RAW DATA section start

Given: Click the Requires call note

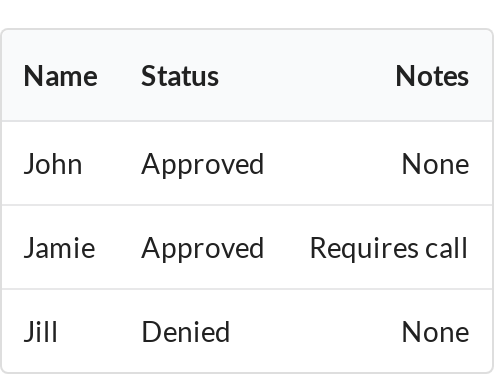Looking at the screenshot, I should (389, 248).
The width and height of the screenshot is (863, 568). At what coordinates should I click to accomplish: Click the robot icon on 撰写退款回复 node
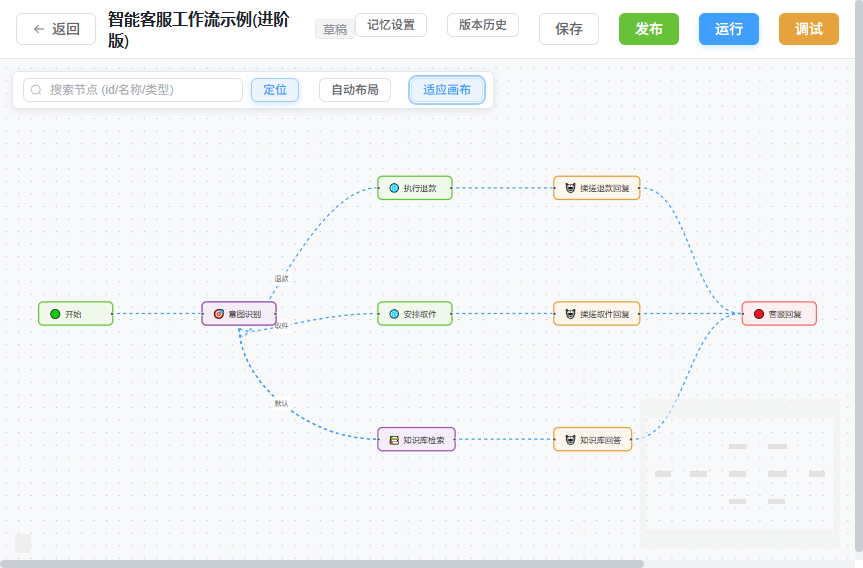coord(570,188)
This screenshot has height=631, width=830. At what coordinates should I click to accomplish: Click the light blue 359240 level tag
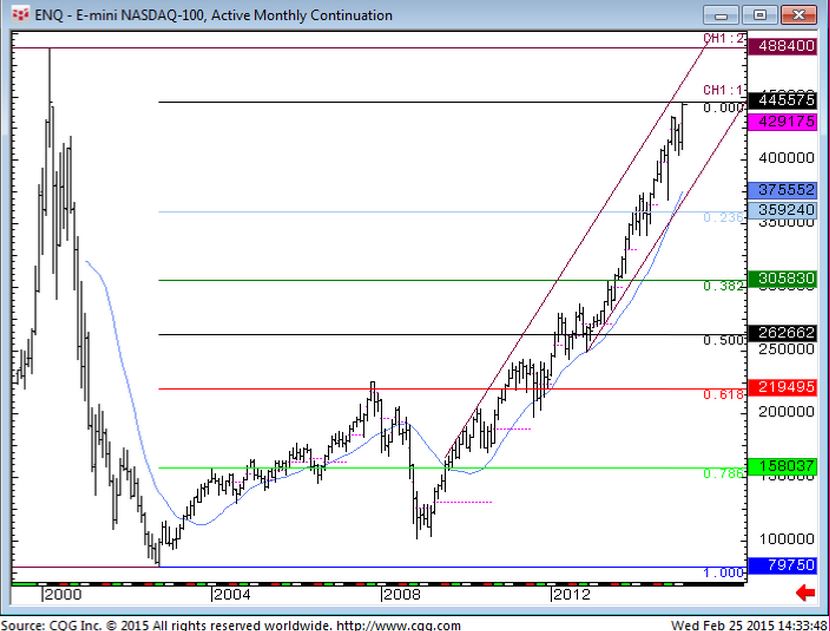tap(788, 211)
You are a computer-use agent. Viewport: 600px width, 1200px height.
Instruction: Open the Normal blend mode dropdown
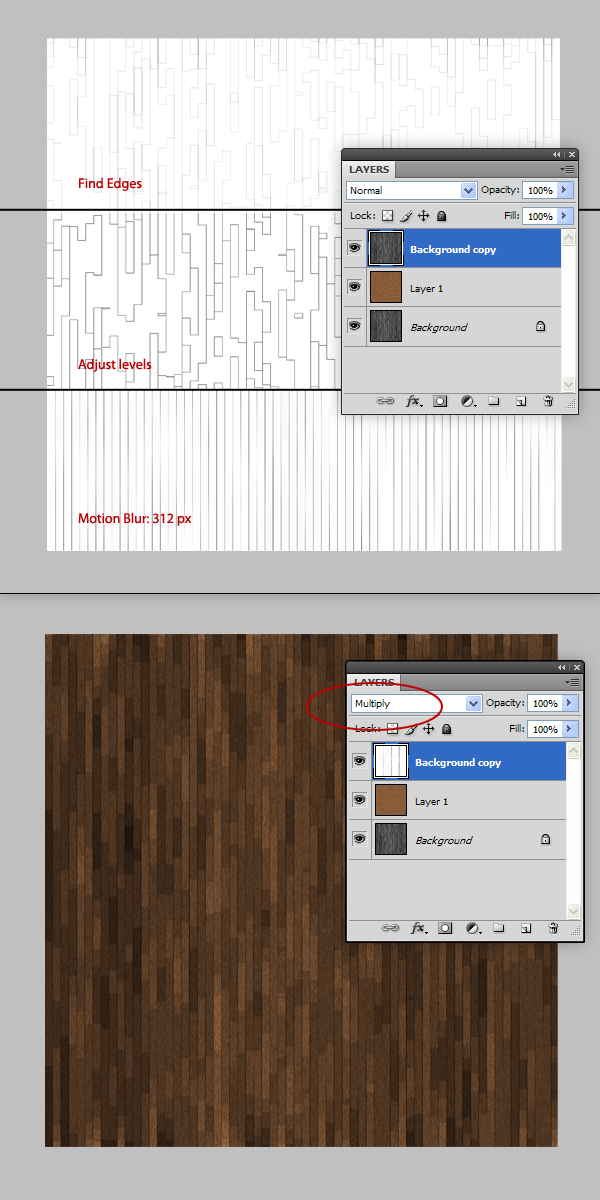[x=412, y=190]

RAW DATA section end
RAW DATA section start

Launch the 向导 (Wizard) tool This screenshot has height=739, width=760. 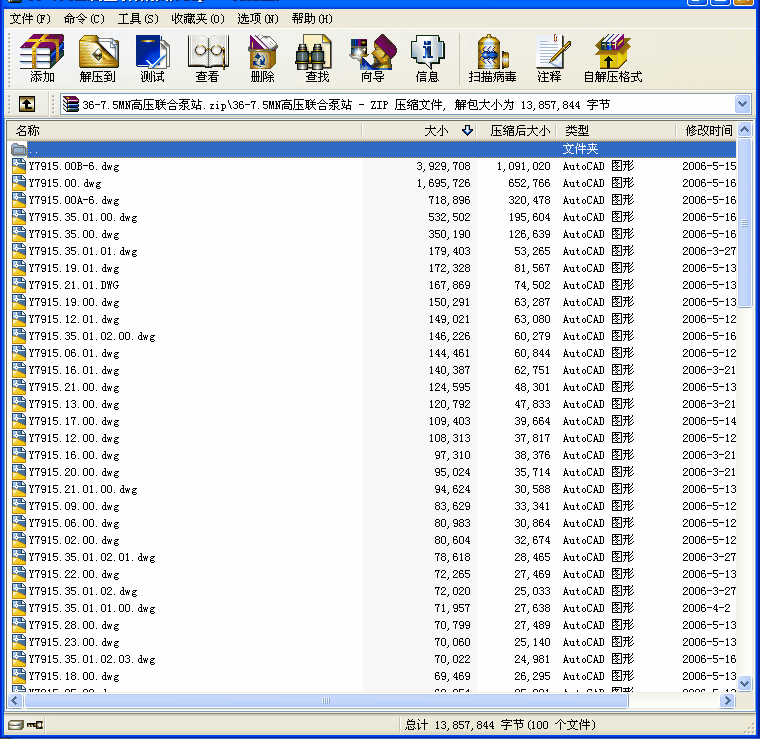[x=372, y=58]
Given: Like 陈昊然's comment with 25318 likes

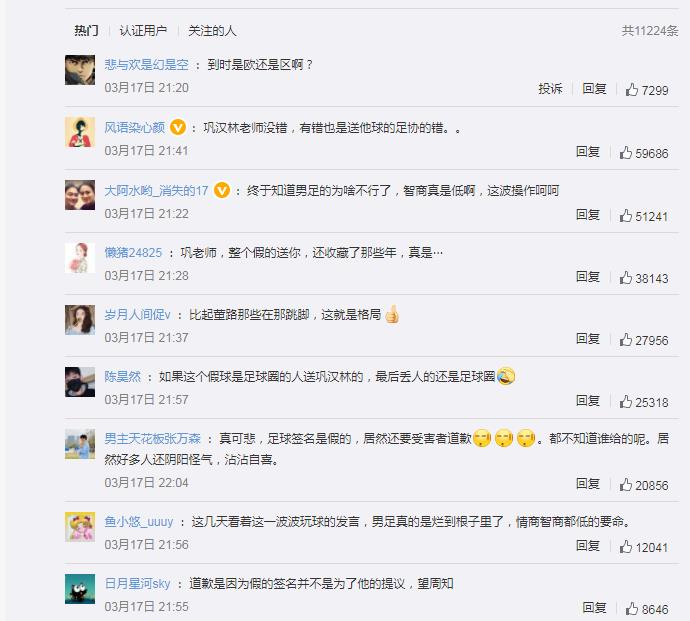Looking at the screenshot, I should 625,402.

RAW DATA section end

TASK PROMPT:
Retype the lines above exactly as they appear, from the line containing "Given: Click the Requires call note" through the line containing "You are a computer-use", and leave out any pictures.

TASK RESULT:
Given: Click the Requires call note

Looking at the screenshot, I should (389, 248).
The width and height of the screenshot is (863, 568). At what coordinates should I click to accomplish: Click the robot icon on 撰写退款回复 node
coord(570,188)
This screenshot has height=631, width=830. At what coordinates should I click to accomplish: Click the light blue 359240 level tag
tap(788, 211)
You are a computer-use agent. Viewport: 600px width, 1200px height.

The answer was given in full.